Monday, June 23, 2014

J-B Lully and The Sun King

Jean-Baptiste Lully
http://www.classissima.com/en/people/Jean-Baptiste_Lully/

"Oh! I've seen that name before. I just didn't know it was pronounced 'loo-LEE'." I was telling a friend about a course I'm teaching. It focuses on Jean-Baptiste Lully's musical innovations (mainly in opera and ballet) in the court of Louis XIV (1638-1715). I loved preparing this behemoth course, but as it is multidisciplinary, it took a lot of time and a lot of reading. I spent much class time introducing the court of the "Sun King," its major players and Louis XIV's lifelong desire to make France the epitome of culture and intelligence of the early Baroque. Only with an understanding of that milieu would Lully's court entertainment make sense.

Louis XIV, King of France, in Royal Costume
Hyacinthe Rigaud, 1701
Musee de Louvre
ARTSTOR 1039490421
Louis XIV's father, Louis XIII, died when XIV was only five years old. His mom, Queen Anne (of Austria) took over as regent until XIV was old enough, or as they say, attained his majority. Queen Anne selected Cardinal Mazarin as her assistant. Depending on who you listen to, Mazarin might be an evil, power-hungry genius, or he may be a nice, smart guy who administered France until XIV was ready to take over. In any event, Louis was crowned in 1661, and he set about modernizing Paris and creating an opulent lifestyle that he hoped would be emulated by all other European countries. Part of that lifestyle was top-notch entertainment, and here is where Jean-Philippe Lully (1632-1687) enters the story. 

Lully came to Paris from Italy and worked as a page and choirboy at the palace. He was trained on the violin as most musicians were then, and eventually began composing music for ballets. There were two kinds of ballets then, Ballet de cour which were spectacles, and La belle danse ("The Dance of Kings") which evolved into classical ballets as we know them. Louis XIV danced often in these productions, at least when he was young, and he was very proud of his dancer's legs. That is why his legs are often shown in portraits (with different colored tights). He got his nickname "The Sun King" from his affinity for portraying the sun itself in these performances. Here's a clip from the movie Le Roi Danse with Louis XIV as the sun, and music by Lully. The ballet is Ballet de la Nuit, a ballet de cour.

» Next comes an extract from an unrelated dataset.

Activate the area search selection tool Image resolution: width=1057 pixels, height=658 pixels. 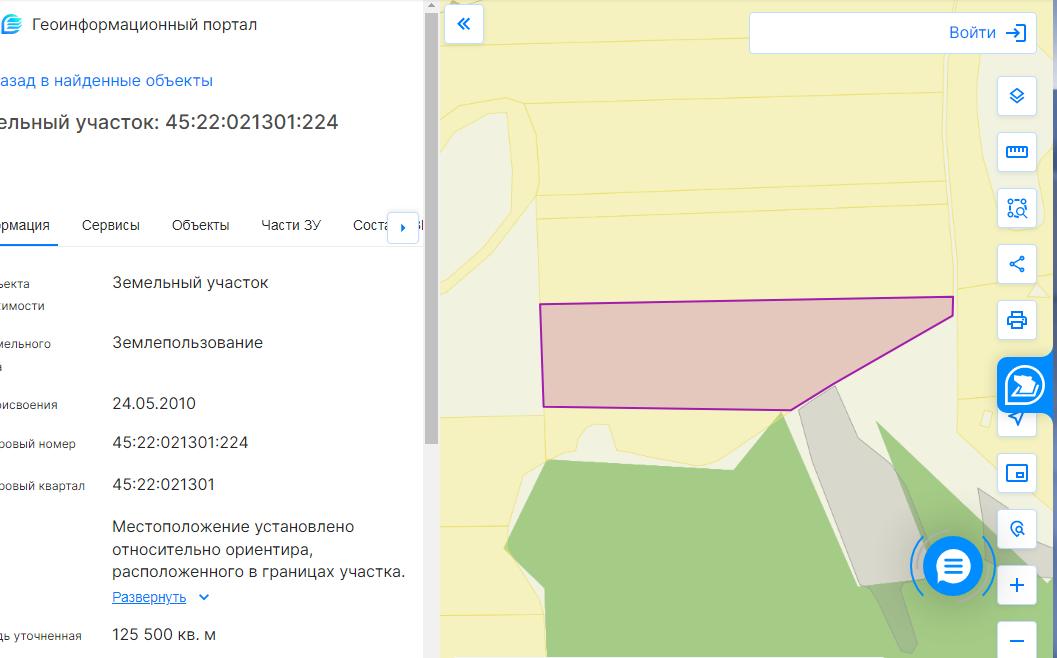click(1017, 208)
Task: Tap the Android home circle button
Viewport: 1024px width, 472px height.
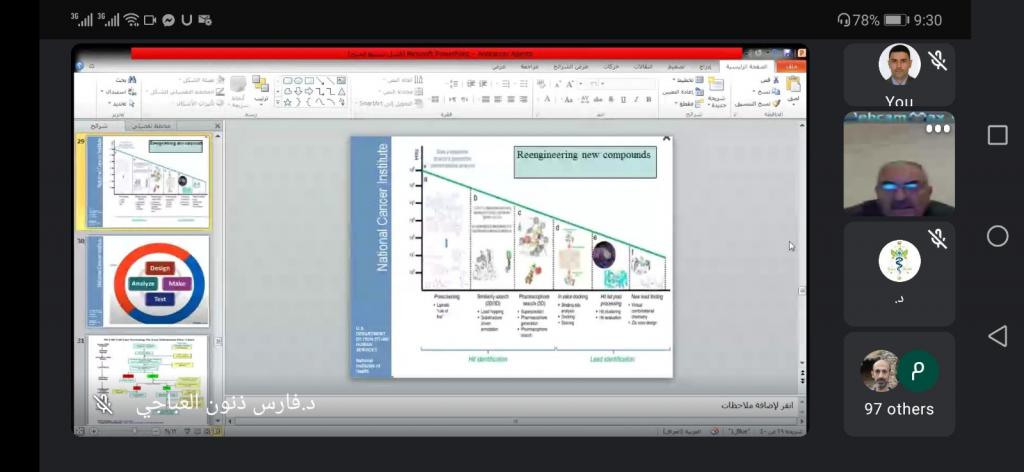Action: pyautogui.click(x=997, y=236)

Eventually, Lully enjoyed a collaboration with actor/playwright Molière (real name Jean-Baptiste Poquelin) and they created a new form of ballet called comédie-ballet which combined music, dance, and theater. This collaboration only lasted from 1664 to 1671, but it happened at a very important time in Louis XIV's career. He had just moved to the new palace at Versailles (did you know it had been a hunting lodge before it was transformed into an opulent palace?), and Louis XIV ordered lavish entertainment for his housewarming. Lully and Molière came up with Les Plaisirs de l’Île Enchantée, a six-day celebration where the king and 600 of his closest friends visited various spots on the Versailles property for installments of Ludovico Ariosto's epic poem "Orlando Furioso." On the second night, the king, as the character Roger, introduced the Lully-Molière comédie-ballet La Princesse d'Elide. Here is some lovely music from that production:


After the brief but productive collaboration with Molière was over, Lully turned to writing opera. His contributions to this field were numerous and long-lasting. French operas long after Lully contained ballet sequences, and his French Overture form would be copied by many composers in the Late Baroque (J.S. Bach, G. F. Handel to name two) and forward. The opera Phaëton from 1683 was nicknamed "The People's Opera" because it was so darn popular. (You know the story--Phaëton borrows his father's chariot to impress a girl, drives it too close to the sun and threatens the very existence of the Earth and gets shot down by the girl's boyfriend's father and Phaëton dies. Did I mention that Phaëton's father is the sun?) Lully's operas contained magnificent scenery, costumes, and machines, so you can just imagine what a crowd-pleaser that sun-chariot was.


J-P Lully enjoyed a fantastic career in Louis XIV's court, making lasting innovations in music and ballet, but he is probably best-remembered for his unique tragic death. Back in Baroque France, conductors conducted with a tall staff instead of a little baton. Lully was jubilantly conducting his Te Deum, a sacred work in honor of the king's recovery from an illness. He accidentally stabbed his own foot with the staff, developed gangrene and died a few weeks later. "Ne me coupez pas!" Ironically, Louis XIV would also die of a gangrenous infection in his dancer's leg 28 years later. 

During those 28 years after Lully's death and before XIV's, the court continued to enjoy Lully's compositions and newer composers would continue to compose in Lully's style because that is what the king liked. His reputation spread throughout the French provinces and beyond to other European cities. So have you heard of him: loo-LEE?